This was written by a friend of mine who wants to remain anonymous. It really says something about relationships today.
FOR MY DAUGHTER
Today, I took away texting. It was very painful, mostly for me but I realized that my daughter’s approval was far less important than her future and since it is my job to help her realize her potential and not enhance the muscles that strengthen the use of her thumbs….I thought it was time.
As I walk the halls of the school where I work, I see what everyone sees when they walk down any hall of any school and that is people, texting other people, while they walk together. Its a new kind of parallel play.
It used to be that parallel play served as a precursor for social interaction and next to one another, children would play with blocks or dolls and they would listen in a sort of subconscious way to each other, learning to connect. Now, parallel play means that people (not just children or young adults) walk the hallways of schools or the malls or lets be honest, their homes, texting other people.
Other people. Somebody else. Why aren’t we happy with who is in front of us or next to us? What is happening to our abilities to see each other for who we are in an interactive way that actually requires speaking? I mean, I love to speak. Ask me a question.. I am dying to answer it or avoid it with language; it doesn’t matter, I just want to talk.. but nobody wants to talk anymore. What we want now are just words. In writing. Big words, little words, made up words that weren’t ever words until we opted out of talking and now, words and non words are everything and language is shortened to a one syllable grunt that has no sound or expression.. it is powered by our ability to type fast, it doesn’t ask us to reach into our emotions and sound like we mean it, since nobody is listening.
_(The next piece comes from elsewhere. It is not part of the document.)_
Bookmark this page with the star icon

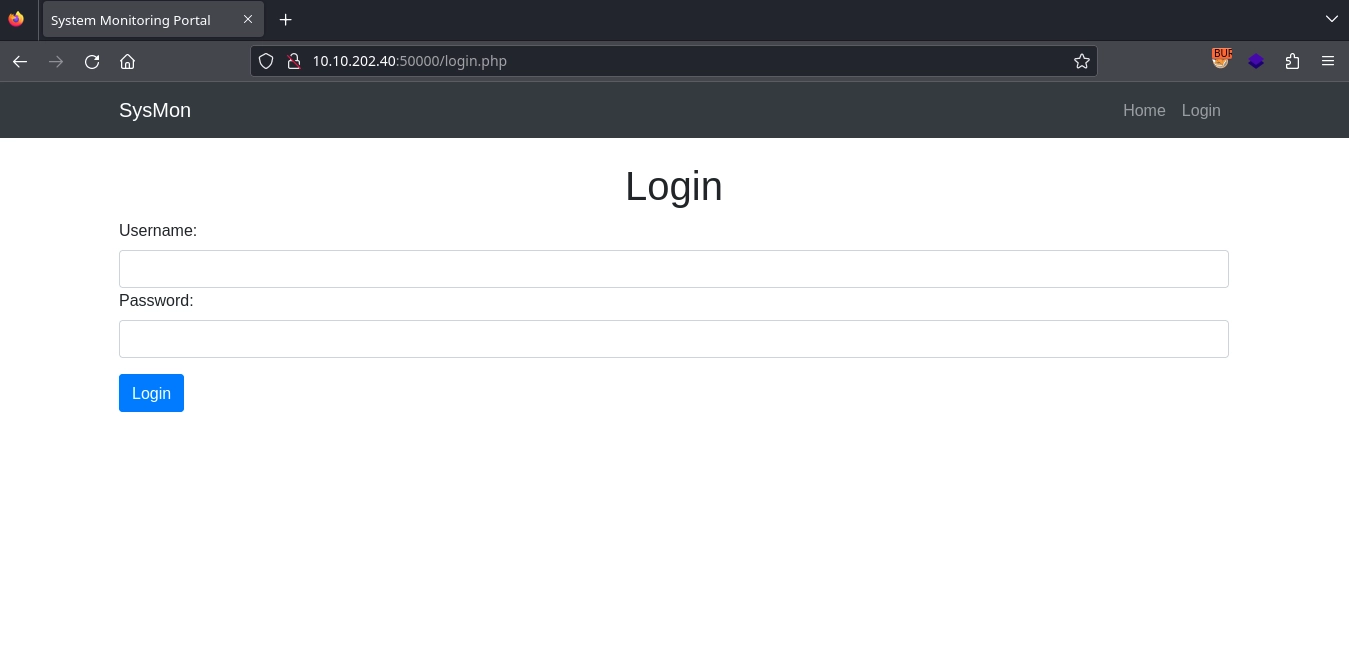pos(1081,61)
So, I took the guess work out and left the praying up to somebody else on this. I took away texting and I am hoping that the satanic jerk at Verizon, who told me that 6000 texts a month is my fault, has a seizure and needs to use sign language for the rest of his life. And my daughter, will need to speak.
I will enjoy her sweet, melodic, screaming voice, utter words. She will speak with power or hesitation or indifference or passion, but she will speak and her friends, her dear, text driven addicts, will have to speak back to her.
It will be a blessing.
I love you. And I will love you harder than anyone you will ever know.